_EXTRACT PROVIDED_:
● ● ● ● ● ● ●
Who owns test maintenance?
How often do tests fail for non-product reasons?
Can failures be diagnosed quickly?
Does the suite depend on fragile locators?
Are we automating high-risk flows or chasing vanity coverage?
Does the tool reduce maintenance, or create a new kind of maintenance?
Will QA engineers still trust this system three months from now?
That last question is the real one.
A tool that looks impressive in week one but creates maintenance drag by month three is not solving the real problem. It is moving the problem.
What QA Engineers Should Take From This
The practitioner consensus is not “automation is bad.”
It is sharper than that:
Automate repetitive regression where it clearly reduces pain.
Do not automate low-value flows just to increase test count.
Track flaky tests as trust risks, not minor annoyances.
Push for stable testability hooks if using locator-based frameworks.
Treat AI output as a draft.
Keep humans responsible for risk, judgment, and exploratory coverage.
Measure automation by release confidence, not just execution speed.
The best QA teams are not anti-automation. They are anti-waste.
They want automation that removes boring work, catches real regressions, and makes releases safer.
They do not want another brittle system that breaks every sprint and then gets blamed on QA.
Where Mobile Test Automation Needs to Go Next
Mobile testing is where these maintenance problems become most visible.
Mobile apps have more moving parts: devices, emulators, OS versions, gestures, keyboards, permissions, network states, app backgrounding, backend dependencies, and fast-changing UI.
That makes mobile test automation valuable, but also fragile when it is built on brittle layers.
The next generation of mobile automation needs to reduce the maintenance burden, not just create tests faster.
That means:
Less dependence on implementation-level selectors
Better handling of dynamic screens and app states
Clear failure evidence with screenshots, logs, and step context
Tests grounded in actual app behavior
AI assistance that stays reviewable
Workflows QA teams can understand and control
Regression automation that improves confidence without bloating the suite
This is also why tooling language needs to change.
QA engineers are tired of vague claims like “AI-powered,” “self-healing,” and “fully autonomous.” They want to know what actually happens when the app changes.
Does the test survive?
Does the tool explain what failed?
Does QA stay in control?
Does it reduce maintenance, or does it create another maintenance layer?
Those are the questions that matter.
● ● ● ● ● ● ●
_PROVIDED MATERIAL_:

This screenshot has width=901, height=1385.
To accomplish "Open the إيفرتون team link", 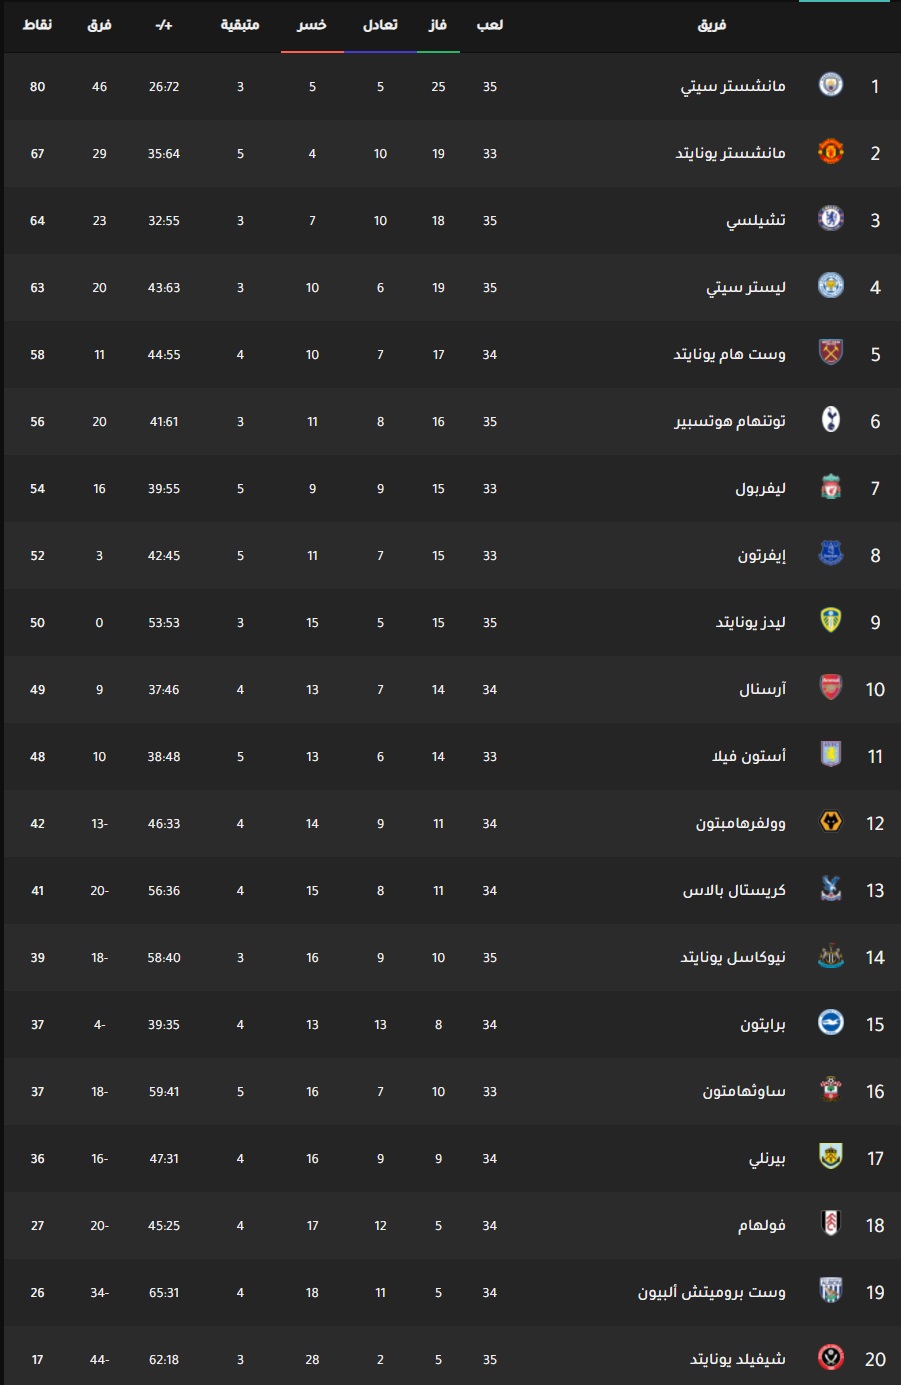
● ● ● ● ● ● ●
_TASKS TO CARRY OUT_:
a. Answer from the text on test automation:
(i) What should AI output be treated as?
(ii) Which three vague tooling claims are QA engineers said to be tired of?
(iii) Which question does the text call "the real one"?
b. Resume the text on test automation after its last line, "Those are the questions that matter."
The material has nothing to do with the text on test automation.

_ANSWERS BY ITEM_:
a.
(i) A draft.
(ii) "AI-powered," "self-healing," and "fully autonomous."
(iii) Will QA engineers still trust this system three months from now?

b.
A Transparent Note From Quash
Quash is our product, so we have a point of view here.
We built Quash around many of the same patterns this research surfaced: mobile tests should be easier to create, less tied to brittle locators, grounded in real app behavior, and useful to QA teams rather than positioned as a replacement for them.
That does not mean every team should drop its current framework. Appium, native frameworks, and scripted automation still make sense for teams with strong automation engineering support.
But if your mobile automation suite keeps breaking because the UI changes, locator maintenance is eating QA time, or flaky tests have made CI hard to trust, it may be time to rethink the maintenance model instead of adding more scripts.
You can explore Quash’s mobile test execution workflow if that problem sounds familiar.
Conclusion: Maintenance Is the Real Automation Test
The first test is not the real test of an automation strategy.
The real test comes later.
It comes after the UI changes. After the locator disappears. After the framework updates. After CI fails randomly. After the team has ignored enough flaky tests that a red build no longer creates urgency.
That is when you find out whether automation is giving the team confidence or quietly creating more work.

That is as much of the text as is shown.